Weltweit erlebt
14 Freiwillige weltweit. Täglich neue Eindrücke und Erlebnisse. Kleine und große Herausforderungen. Erfahrungen für das ganze Leben – all das ist das Ökumenische FreiwilligenProgramm der Evangelischen Mission in Solidarität (EMS)
Mitte Februar hieß es für uns Indien-Freiwillige Halbzeit unseres Freiwilligendienstes und damit war es auch Zeit für unser Zwischenseminar. Stattgefunden hat dieses in Chennai und wurde geleitet von Kathrin, die extra dafür nach Indien gekommen war. Außer uns EMS-Freiwilligen waren dort noch drei Freiwillige von anderen Organisationen, die schnell in unsere Gruppe integriert waren.

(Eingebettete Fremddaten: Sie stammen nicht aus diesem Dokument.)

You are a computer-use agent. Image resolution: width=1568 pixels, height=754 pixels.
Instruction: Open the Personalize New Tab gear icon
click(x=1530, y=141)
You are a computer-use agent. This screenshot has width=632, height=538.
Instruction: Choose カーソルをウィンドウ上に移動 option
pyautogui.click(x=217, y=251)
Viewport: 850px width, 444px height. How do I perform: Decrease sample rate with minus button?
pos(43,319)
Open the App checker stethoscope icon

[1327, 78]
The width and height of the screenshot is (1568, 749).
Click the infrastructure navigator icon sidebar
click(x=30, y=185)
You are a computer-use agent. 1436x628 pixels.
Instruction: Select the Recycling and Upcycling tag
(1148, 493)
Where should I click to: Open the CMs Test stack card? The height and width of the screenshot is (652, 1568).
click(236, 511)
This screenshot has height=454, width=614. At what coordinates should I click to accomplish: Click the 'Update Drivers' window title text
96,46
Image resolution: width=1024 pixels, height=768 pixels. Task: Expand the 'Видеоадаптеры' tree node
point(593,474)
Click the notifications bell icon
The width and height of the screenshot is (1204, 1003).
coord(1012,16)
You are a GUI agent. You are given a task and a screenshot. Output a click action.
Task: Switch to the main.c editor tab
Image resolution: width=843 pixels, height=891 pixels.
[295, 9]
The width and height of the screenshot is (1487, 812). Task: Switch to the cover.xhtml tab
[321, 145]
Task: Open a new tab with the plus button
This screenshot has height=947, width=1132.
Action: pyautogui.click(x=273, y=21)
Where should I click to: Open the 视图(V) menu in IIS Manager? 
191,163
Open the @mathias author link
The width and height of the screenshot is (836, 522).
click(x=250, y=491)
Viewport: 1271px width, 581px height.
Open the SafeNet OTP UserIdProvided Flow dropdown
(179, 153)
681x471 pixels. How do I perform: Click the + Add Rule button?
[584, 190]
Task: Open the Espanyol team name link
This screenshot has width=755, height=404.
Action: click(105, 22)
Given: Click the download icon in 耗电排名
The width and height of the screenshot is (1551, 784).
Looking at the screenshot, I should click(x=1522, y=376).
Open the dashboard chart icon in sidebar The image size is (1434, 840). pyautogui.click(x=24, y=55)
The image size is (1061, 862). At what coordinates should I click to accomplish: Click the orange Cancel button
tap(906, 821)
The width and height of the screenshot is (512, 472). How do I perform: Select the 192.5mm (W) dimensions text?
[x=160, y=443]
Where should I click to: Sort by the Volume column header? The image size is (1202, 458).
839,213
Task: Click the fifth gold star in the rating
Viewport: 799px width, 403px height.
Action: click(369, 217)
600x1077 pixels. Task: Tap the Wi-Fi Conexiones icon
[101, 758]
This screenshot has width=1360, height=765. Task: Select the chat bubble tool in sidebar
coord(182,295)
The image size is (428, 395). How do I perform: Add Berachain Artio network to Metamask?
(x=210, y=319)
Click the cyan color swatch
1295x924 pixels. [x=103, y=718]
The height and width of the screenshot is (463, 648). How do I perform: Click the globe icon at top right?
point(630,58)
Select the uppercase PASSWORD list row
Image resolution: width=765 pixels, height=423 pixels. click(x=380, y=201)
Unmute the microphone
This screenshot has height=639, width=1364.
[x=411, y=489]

Auf dem Seminar durften wir einerseits unsere bisherigen Erfahrungen reflektieren und miteinander teilen, aber auch die zweite Hälfte unseres Freiwilligendienstes planen. Und während unsere Erfahrungen im Großen und Ganzen positiv waren, so beschäftigte viele von uns doch die große Frage nach dem Sinn und wir haben viel darüber diskutiert, ob solche Freiwilligendienste im Großen und Ganzen eher gut oder eher schlecht sind.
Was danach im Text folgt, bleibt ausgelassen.